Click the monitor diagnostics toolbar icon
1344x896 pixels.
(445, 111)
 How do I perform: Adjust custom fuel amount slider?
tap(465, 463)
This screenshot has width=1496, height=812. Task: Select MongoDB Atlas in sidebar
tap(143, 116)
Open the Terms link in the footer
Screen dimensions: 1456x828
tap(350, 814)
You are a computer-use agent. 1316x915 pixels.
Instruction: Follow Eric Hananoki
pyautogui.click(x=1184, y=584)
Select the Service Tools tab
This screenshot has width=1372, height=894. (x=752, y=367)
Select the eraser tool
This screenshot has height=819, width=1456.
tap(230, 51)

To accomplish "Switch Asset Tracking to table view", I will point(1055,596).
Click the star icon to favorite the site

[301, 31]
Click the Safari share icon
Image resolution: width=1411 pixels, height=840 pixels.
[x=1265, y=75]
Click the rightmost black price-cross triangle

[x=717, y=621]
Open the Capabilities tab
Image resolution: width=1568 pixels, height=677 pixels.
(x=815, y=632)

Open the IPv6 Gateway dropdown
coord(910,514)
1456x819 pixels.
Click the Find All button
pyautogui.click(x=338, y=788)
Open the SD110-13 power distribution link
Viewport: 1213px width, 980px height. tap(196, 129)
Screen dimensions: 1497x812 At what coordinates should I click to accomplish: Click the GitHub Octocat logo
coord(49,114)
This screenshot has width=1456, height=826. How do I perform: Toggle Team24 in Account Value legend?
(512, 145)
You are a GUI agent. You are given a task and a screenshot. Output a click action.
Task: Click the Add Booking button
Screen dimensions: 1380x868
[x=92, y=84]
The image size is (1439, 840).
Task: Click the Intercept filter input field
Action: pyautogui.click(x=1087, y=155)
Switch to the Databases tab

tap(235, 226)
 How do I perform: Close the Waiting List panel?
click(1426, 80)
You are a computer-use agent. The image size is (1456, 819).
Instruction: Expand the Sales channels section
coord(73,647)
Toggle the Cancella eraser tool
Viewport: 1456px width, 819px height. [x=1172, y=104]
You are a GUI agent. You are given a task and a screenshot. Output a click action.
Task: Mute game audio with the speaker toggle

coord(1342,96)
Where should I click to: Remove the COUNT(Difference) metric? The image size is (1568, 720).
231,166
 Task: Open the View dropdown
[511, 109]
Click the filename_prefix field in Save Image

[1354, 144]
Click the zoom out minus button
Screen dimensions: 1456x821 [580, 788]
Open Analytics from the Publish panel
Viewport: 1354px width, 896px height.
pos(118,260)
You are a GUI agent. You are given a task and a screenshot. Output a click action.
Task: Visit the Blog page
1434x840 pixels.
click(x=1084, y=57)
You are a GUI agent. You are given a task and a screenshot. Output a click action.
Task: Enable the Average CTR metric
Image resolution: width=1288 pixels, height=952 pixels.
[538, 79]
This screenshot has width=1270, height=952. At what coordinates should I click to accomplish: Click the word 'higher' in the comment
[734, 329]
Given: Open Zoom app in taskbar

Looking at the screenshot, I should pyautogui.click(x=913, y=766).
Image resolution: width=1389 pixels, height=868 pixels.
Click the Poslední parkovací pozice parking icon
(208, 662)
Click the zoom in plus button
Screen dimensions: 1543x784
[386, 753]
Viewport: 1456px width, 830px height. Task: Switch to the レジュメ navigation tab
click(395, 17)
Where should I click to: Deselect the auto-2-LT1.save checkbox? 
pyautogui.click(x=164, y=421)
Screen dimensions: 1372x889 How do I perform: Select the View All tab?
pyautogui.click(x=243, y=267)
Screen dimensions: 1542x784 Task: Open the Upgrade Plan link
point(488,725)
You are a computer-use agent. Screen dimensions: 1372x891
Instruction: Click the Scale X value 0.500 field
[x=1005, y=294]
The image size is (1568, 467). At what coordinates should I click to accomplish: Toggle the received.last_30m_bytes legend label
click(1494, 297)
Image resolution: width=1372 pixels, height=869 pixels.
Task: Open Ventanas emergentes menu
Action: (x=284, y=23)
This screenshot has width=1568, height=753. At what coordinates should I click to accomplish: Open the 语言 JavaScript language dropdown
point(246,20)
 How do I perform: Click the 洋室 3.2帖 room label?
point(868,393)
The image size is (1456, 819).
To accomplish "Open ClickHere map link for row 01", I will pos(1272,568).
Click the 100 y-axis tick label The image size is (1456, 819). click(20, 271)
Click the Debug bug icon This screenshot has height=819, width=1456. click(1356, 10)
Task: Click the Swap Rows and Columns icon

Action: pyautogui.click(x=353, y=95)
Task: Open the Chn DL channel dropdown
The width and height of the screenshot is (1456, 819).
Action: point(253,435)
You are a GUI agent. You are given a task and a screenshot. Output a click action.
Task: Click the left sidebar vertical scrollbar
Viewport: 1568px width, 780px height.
----
Activity: Report only the number of lines in the listing that contain the word "computer".

Problem solution: 3